Her words ring in his head and summon nothing but shame.

I don’t deserve to be a Jackson.

Fuck.

My brother’s grinning face hangs out the driver’s side window of his truck as I trudge down the porch steps, balancing a toddler and what feels like all his earthly belongings.

“You survived,” he playfully croons at his son, twisting to reach behind him and open the back door closest to me.

Slipping Izzy into his car seat, I click his straps into place, tugging about a hundred times to make sure he’s secure before situating myself in the passenger seat. “I can keep a tiny human alive for twelve hours, thank you very much.”

“I was talking to you, sunshine.” When I fail to do so, Jackson reaches over to yank my seatbelt into place. “You look tired. He sleep?”

“Uh-huh.” He did. I didn’t. I was up all night thinking and moping and wishing there really was a bottle of wine hidden in my underwear drawer. But I don’t wanna talk about that. “Is that specialist guy coming back today?”

Jackson nods, and I grimace.

“You don’t like him?”

“You do?”

His face says it all.

“I hired him for three sessions,” he admits. “We just gotta let him finish them out.”

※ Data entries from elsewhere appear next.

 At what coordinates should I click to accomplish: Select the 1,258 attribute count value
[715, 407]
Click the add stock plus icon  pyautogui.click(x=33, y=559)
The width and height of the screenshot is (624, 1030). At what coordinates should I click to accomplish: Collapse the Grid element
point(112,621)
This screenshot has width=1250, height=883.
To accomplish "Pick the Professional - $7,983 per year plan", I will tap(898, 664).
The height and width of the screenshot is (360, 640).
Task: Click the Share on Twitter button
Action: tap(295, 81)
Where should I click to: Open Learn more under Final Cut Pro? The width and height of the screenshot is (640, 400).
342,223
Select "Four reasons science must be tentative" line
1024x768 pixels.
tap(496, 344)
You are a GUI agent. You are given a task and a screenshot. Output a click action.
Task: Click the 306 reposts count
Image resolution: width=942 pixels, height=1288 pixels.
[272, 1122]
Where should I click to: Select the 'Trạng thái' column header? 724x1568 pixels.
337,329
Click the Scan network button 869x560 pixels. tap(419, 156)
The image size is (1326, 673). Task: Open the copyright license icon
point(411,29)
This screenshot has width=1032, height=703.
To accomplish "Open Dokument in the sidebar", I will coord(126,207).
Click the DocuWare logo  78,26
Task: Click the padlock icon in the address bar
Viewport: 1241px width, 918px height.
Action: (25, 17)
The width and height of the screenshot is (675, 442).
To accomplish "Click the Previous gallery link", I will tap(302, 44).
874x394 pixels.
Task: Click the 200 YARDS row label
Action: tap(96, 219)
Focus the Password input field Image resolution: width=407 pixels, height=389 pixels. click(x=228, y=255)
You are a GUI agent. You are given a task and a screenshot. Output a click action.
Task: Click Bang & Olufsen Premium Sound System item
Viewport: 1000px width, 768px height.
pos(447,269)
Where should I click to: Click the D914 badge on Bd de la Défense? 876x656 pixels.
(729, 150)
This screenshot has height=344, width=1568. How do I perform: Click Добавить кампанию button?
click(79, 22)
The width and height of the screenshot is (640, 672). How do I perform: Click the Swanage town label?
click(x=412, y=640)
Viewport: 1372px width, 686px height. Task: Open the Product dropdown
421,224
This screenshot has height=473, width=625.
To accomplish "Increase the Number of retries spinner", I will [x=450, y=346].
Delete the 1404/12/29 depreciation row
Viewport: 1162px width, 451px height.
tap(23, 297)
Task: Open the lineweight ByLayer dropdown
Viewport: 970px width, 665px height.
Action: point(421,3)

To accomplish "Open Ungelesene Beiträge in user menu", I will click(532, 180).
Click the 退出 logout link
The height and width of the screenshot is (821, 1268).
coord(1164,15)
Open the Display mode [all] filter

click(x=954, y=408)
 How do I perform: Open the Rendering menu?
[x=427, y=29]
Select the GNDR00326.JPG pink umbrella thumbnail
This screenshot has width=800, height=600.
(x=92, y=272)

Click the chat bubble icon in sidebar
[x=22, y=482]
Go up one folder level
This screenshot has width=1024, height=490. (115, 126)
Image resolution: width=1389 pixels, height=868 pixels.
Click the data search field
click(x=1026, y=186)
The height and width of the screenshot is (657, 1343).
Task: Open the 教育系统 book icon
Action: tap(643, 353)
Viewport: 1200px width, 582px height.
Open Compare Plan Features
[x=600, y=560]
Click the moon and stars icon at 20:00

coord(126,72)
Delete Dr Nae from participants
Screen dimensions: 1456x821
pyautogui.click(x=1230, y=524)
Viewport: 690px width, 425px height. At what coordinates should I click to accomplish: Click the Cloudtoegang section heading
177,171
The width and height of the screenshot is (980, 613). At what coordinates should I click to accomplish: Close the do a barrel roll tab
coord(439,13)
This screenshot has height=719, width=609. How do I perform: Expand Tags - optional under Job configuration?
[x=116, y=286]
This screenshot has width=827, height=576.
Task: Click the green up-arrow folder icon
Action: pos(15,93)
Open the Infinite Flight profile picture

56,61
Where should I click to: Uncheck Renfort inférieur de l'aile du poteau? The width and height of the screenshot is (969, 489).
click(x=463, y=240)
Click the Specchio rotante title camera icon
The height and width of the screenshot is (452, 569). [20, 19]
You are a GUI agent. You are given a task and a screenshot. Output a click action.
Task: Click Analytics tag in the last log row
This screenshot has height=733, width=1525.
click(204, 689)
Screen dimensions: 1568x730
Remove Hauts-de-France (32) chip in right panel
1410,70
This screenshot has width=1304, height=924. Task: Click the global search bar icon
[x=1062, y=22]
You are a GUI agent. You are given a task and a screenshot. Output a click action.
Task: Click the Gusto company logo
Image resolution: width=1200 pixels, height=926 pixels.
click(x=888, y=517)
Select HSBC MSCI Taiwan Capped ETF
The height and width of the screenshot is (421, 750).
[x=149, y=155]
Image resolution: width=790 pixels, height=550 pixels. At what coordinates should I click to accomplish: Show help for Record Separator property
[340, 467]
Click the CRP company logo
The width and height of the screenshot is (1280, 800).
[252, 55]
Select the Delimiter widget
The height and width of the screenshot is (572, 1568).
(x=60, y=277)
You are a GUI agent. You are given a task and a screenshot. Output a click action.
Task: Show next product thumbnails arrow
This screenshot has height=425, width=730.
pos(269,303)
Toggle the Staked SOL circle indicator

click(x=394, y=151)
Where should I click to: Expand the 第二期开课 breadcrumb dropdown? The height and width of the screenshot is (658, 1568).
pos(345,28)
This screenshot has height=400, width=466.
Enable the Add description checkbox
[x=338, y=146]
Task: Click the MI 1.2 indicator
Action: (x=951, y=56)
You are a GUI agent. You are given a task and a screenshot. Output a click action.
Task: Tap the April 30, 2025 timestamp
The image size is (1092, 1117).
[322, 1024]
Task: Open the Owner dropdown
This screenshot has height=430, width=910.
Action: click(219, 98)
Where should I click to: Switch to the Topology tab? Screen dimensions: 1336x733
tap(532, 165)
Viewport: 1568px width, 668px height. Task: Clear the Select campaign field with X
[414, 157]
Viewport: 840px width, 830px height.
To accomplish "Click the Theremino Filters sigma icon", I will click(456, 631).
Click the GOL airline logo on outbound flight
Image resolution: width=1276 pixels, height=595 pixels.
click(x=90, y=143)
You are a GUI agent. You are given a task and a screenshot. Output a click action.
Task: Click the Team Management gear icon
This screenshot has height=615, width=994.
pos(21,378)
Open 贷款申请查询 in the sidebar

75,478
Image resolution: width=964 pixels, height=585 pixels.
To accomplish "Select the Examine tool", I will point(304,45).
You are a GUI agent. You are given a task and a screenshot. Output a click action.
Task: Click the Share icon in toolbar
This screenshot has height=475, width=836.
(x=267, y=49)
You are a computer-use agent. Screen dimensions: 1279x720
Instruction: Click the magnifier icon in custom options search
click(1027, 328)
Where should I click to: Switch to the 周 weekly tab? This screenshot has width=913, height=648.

Makes sense, unfortunately. I can handle two more days of his presence.

Probably.

When we pull up outside the main house, I’m planning on slipping away to the barn like I do every morning, but a firm hand on my shoulder stops that from happening. “We’re having breakfast.”

I’m not hungry , I’m about to claim, except my stomach picks the perfect time to make a loud, rumbling interjection.

Jackson smirks, letting go of me for the ten seconds it takes him to maneuver his son out of the backseat, and then he hauls me up the porch steps and practically kicks my ass through the front door.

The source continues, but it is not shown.